Above the milky waters of Cowee Creek near Juneau, Alaska, three researchers recently gathered to discuss the ins and outs of installing stream sensors: the best PVC pipe configurations, the likelihood of tampering by bears, and how to anchor in different stream bed types. These details are emblematic of a much greater effort—one bringing together minds from across the University of Alaska, Anchorage (UAA) system to study Alaskan regions undergoing climate-driven changes.

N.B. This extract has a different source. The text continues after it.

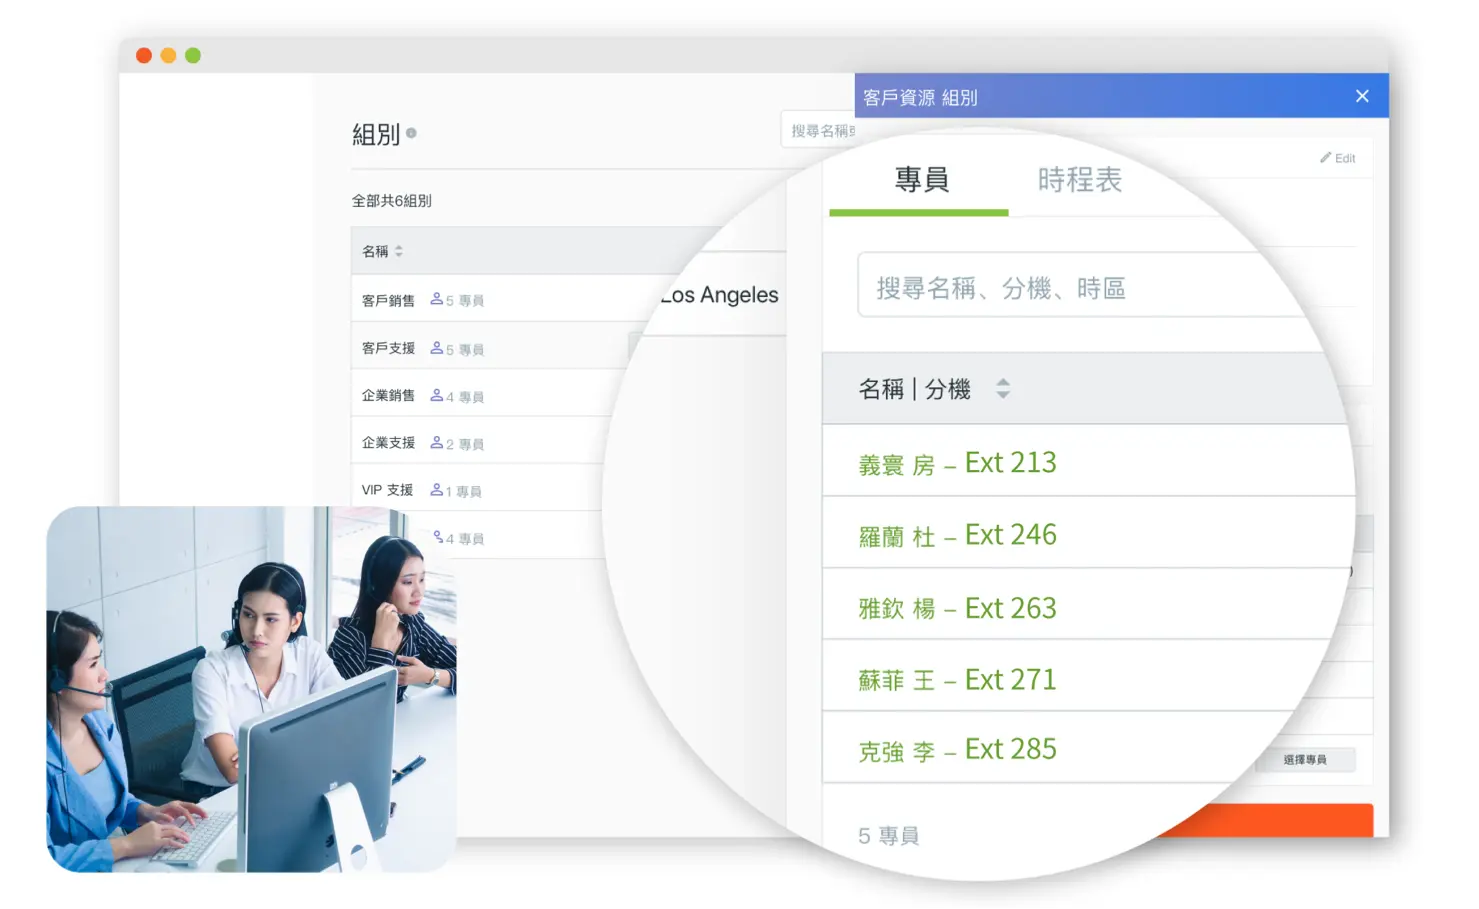Click the info icon beside 組別 heading

coord(411,133)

UAA scientists LeeAnn Munk and Eric Klein met with University of Alaska Southeast (UAS) researchers who have been sampling stream characteristics around Juneau to understand the flow of materials from glacial and non-glacial watersheds to coastal oceans. This meeting is one of the first following the launch of a five-year, $20 million effort funded by the National Science Foundation (NSF) titled “Fire and Ice: Navigating Variability in Boreal Wildfire Regimes and Subarctic Coastal Ecosystems.” The receiving organization, Alaska NSF Established Program to Stimulate Competitive Research (EPSCoR), will look at changing wildfire regimes in the boreal forest and climate-driven impacts to the nearshore Gulf of Alaska. The project will involve more than 30 faculty members across the UA system, as well as new faculty and postdoctoral hires and dozens of graduate and undergraduate researchers.
Next May, Munk and Klein will initiate a complementary stream monitoring program around Kachemak Bay in Southcentral Alaska. Knowing what sampling techniques work and don’t work in unpredictable river systems is indispensable when setting up stream sampling sites in remote locations; mistakes are not easily fixed with a quick return trip.
That’s where the expertise of UAS researchers Jason Fellman and Eran Hood comes in.
“I think the coolest thing about Alaska EPSCoR is the chance to connect with colleagues like Jason and Eran and bring together some of the best minds around the UA system on this,” says Munk.
Since 2011, Fellman and Hood have worked with students and research assistants to collect monthly stream characteristic data and garnered knowledge along the way. Temperature, dissolved sediment, and streamflow are just a few of the parameters they measure regularly. In some instances, they use carbon isotopes to trace water—be it glacial, snowmelt, or rain—back to its source, and to look at the extent of glacial influence in watersheds.
As part of the Fire and Ice Coastal Margins team, UAS and UAA researchers will coordinate to collect stream data across 12 sites in Kachemak Bay and Lynn Canal. Their work will build a regional understanding of freshwater influence on marine environments across the Gulf of Alaska, and of how climate change is altering these processes. Dynamic stream information from the Fire and Ice project will also help to improve freshwater runoff models of the Gulf of Alaska and to map the flow of freshwater into coastal estuaries.